With this penultimate episode of a season-long arc, we reach a point that ought to have been can’t-miss, and...it nearly does. The problem is in the introduction of two characters. One is a good addition handled poorly, and the other is a bad addition also...handled poorly. The first is another Brent Spiner Soong performance, but the character is almost completely marginalized, his significance taken for granted, perhaps. The other is another android played by Isa Briones (who also portrays Soji, the twin from the first episode, the one glimpsed last episode, and probably dozens of other iterations), who turns out to be the latest treacherous turncoat. The reveal is somewhat akin to the Founders in Deep Space Nine (in fact, the whole conflict is very similar), which is why I tended to have a problem with the Female Founder in that series; she had no nuance at all, in a series where shades of gray were everywhere.

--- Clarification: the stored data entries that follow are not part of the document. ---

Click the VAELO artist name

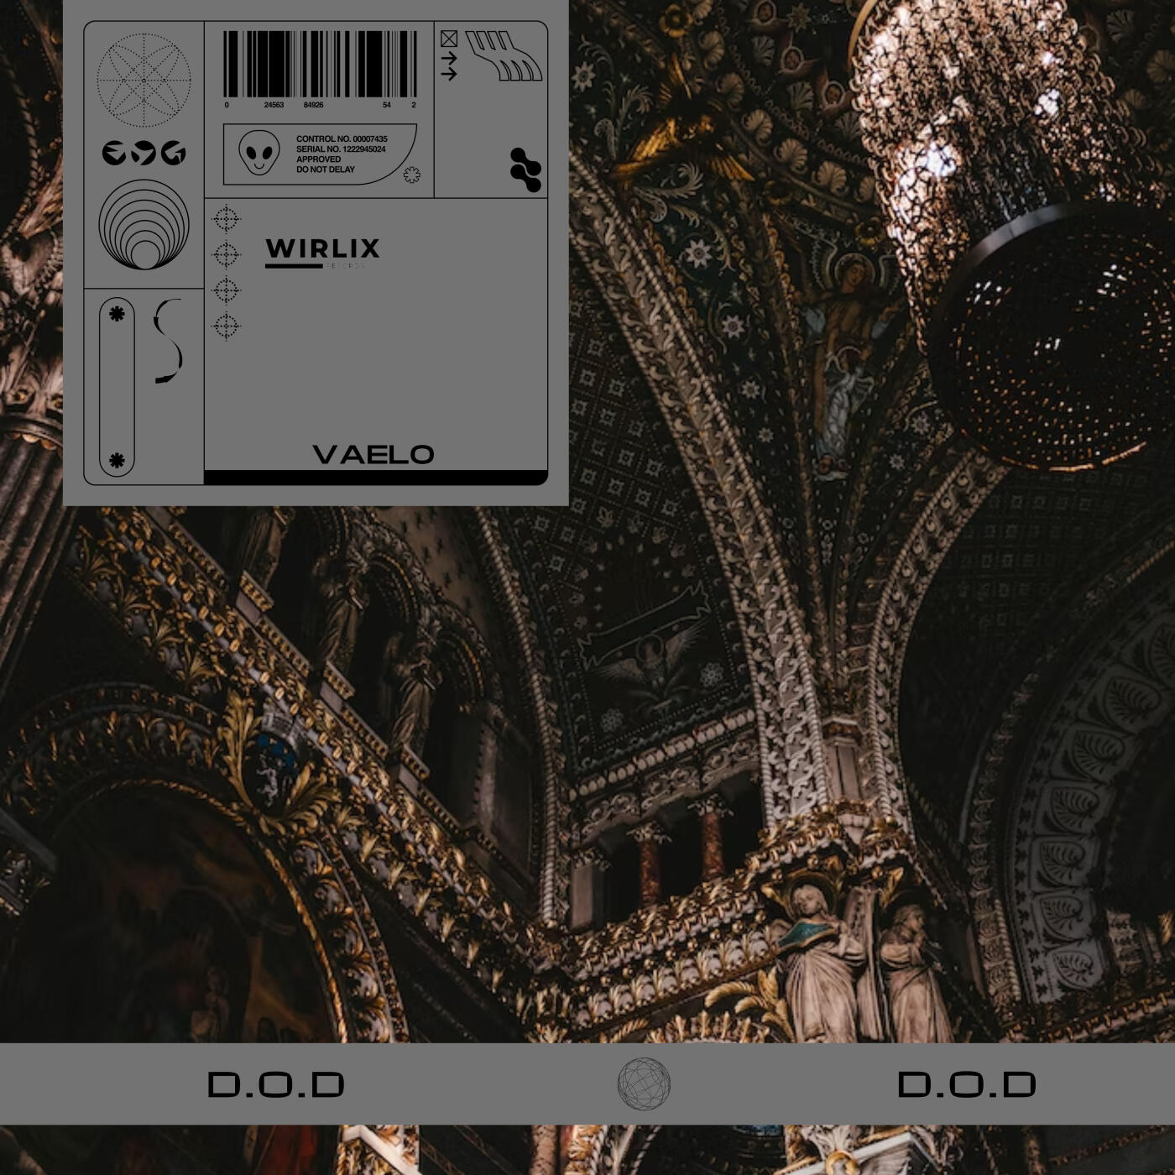click(373, 455)
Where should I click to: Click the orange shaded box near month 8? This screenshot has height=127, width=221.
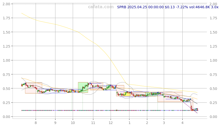pyautogui.click(x=33, y=88)
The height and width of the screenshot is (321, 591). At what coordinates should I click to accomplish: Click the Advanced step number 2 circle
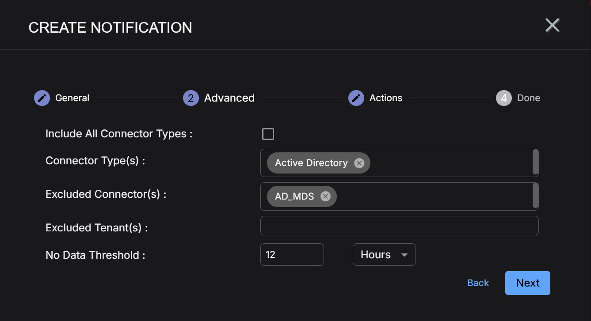pyautogui.click(x=191, y=98)
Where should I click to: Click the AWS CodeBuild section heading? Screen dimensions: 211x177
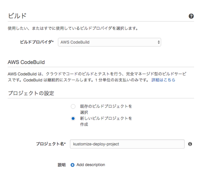click(26, 62)
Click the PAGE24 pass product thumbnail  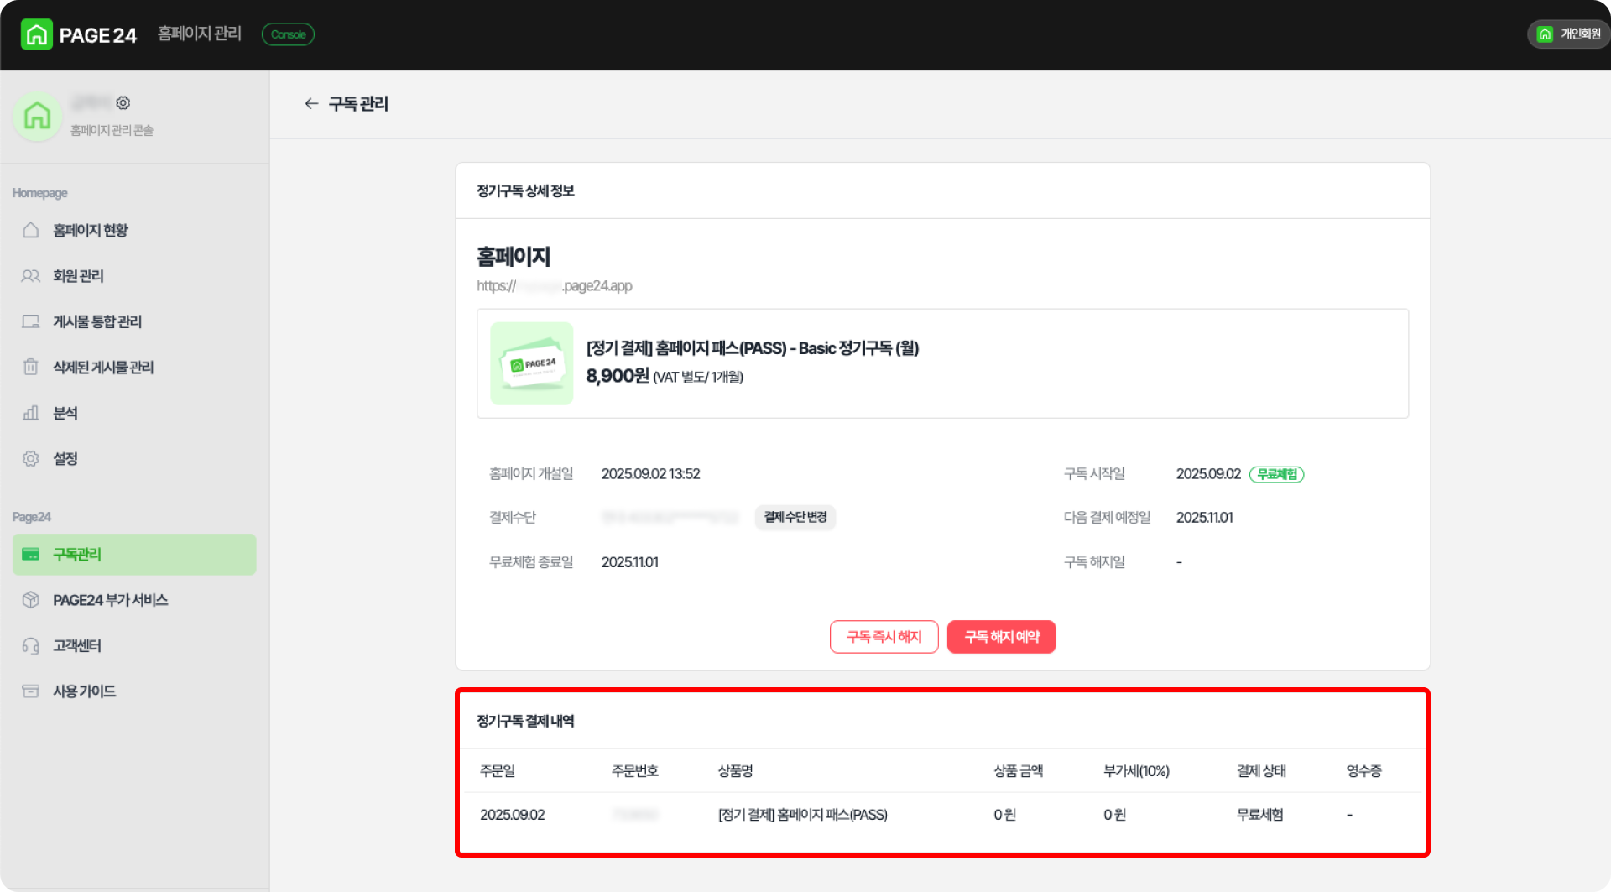click(x=531, y=363)
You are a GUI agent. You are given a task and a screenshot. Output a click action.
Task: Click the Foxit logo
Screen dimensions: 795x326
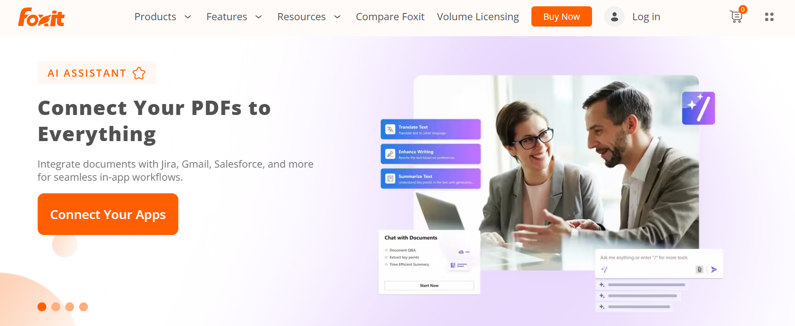[41, 17]
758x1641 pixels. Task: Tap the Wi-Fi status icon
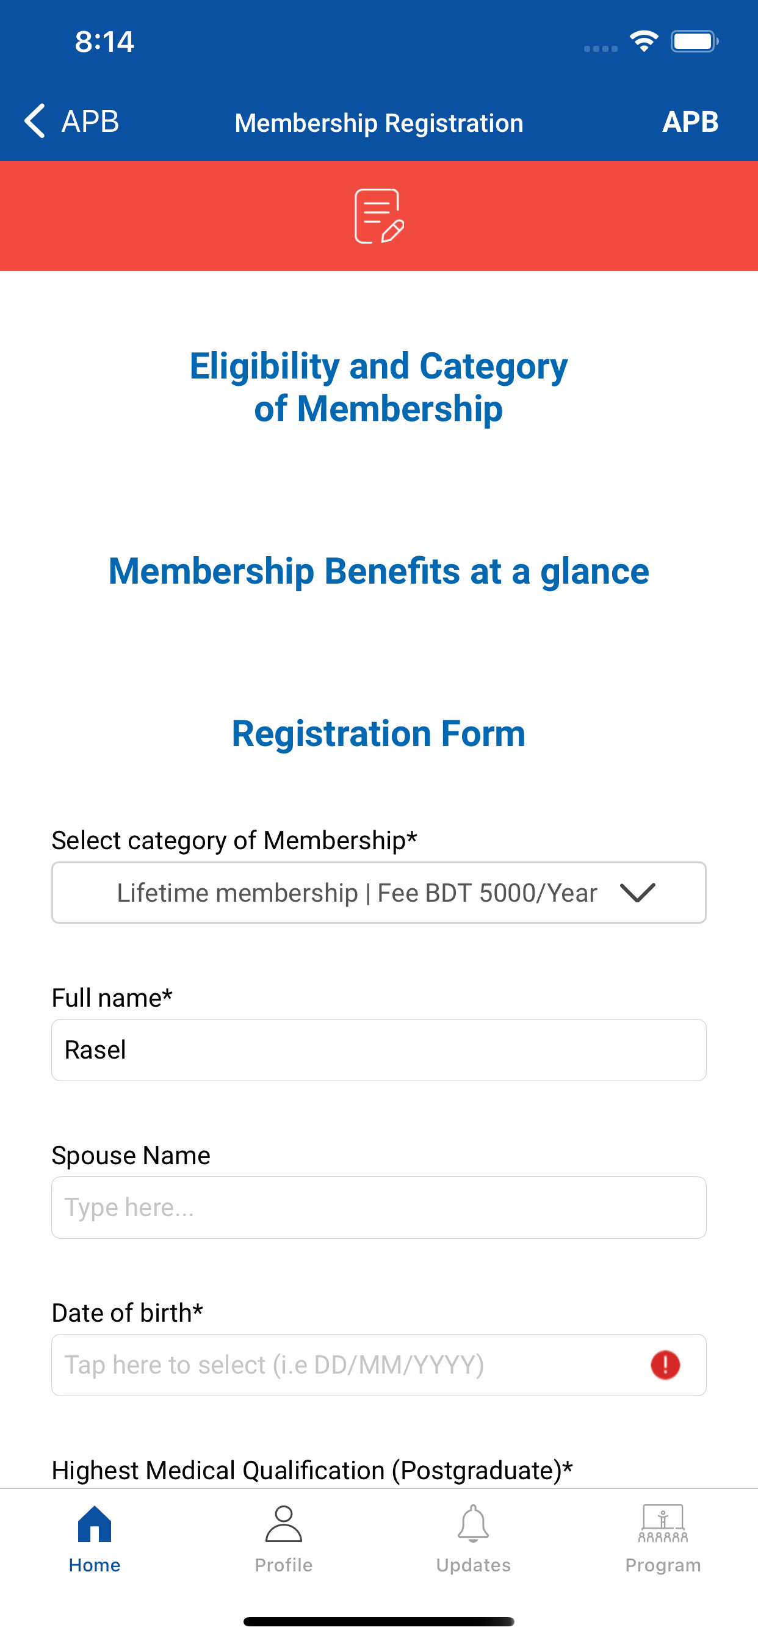pos(644,41)
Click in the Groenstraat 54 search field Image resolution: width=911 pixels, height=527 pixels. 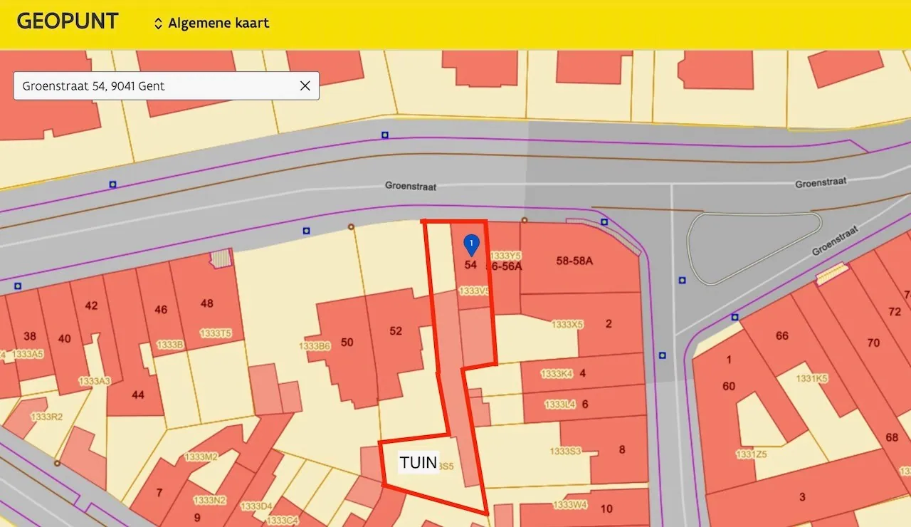click(x=157, y=86)
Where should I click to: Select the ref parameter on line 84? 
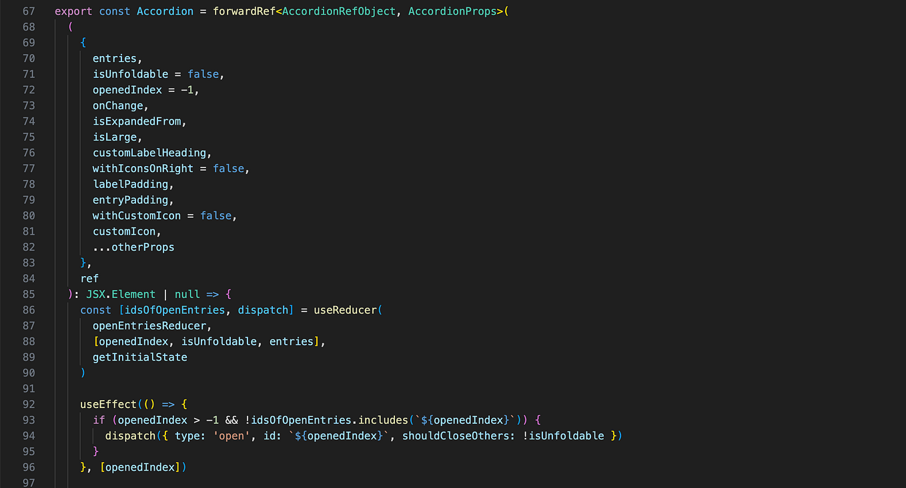pyautogui.click(x=89, y=278)
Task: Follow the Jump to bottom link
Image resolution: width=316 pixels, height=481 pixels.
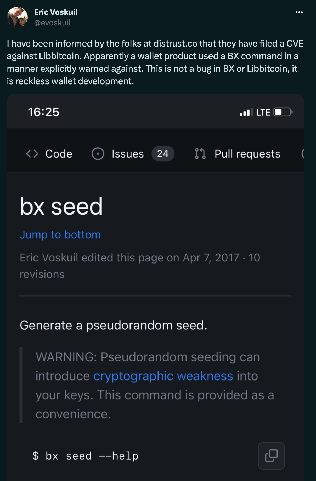Action: 60,235
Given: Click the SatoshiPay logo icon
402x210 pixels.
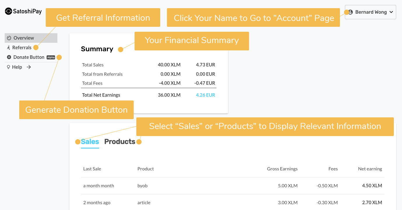Looking at the screenshot, I should 9,11.
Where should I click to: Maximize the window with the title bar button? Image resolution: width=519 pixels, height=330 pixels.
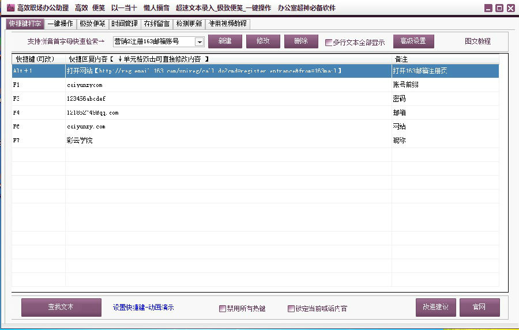(x=499, y=8)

There was a good way to handle all of this material, but I don’t think this was it. But let’s get to the point summary to clarify:

criteria analysis:

  • franchise - I think you have to be invested for any of this to work. I think general viewers would be even more inclined to dismiss the creative approach to this episode than I am.
  • series - I mean, it’s interesting and relevant, obviously. 
  • character - The introduction of the new Soong was the only good thing about the episode.
  • essential - The results are too perfunctory. After all the creative thought put into it, I would almost greatly prefer to Picard movie default ending of him needing to stop some giant machine from blowing up. Or having to blow the machine up. 
notable guest-stars
Brent Spiner (Soong)
Jeri Ryan (Seven)

Saturday, March 14, 2020

Picard 1x8 "Broken Pieces"

rating: ***

the story: Rios grapples with his past as it catches up with him, and we learn...a lot.

review: If I weren't feeling particularly generous because I generally love the results of the series to date, I'd call this latest episode...a glorified infodump.  Basically it's...everyone...explaining...everything.  The exception is Rios (even though he's thoroughly wrapped up in it, too).  Between his holograms (best part of the episode) and how learning about his past informs his, and the show's, present, he finally grabs the spotlight, without any of the flashback material that might in hindsight seem something like a crutch elsewhere in the series.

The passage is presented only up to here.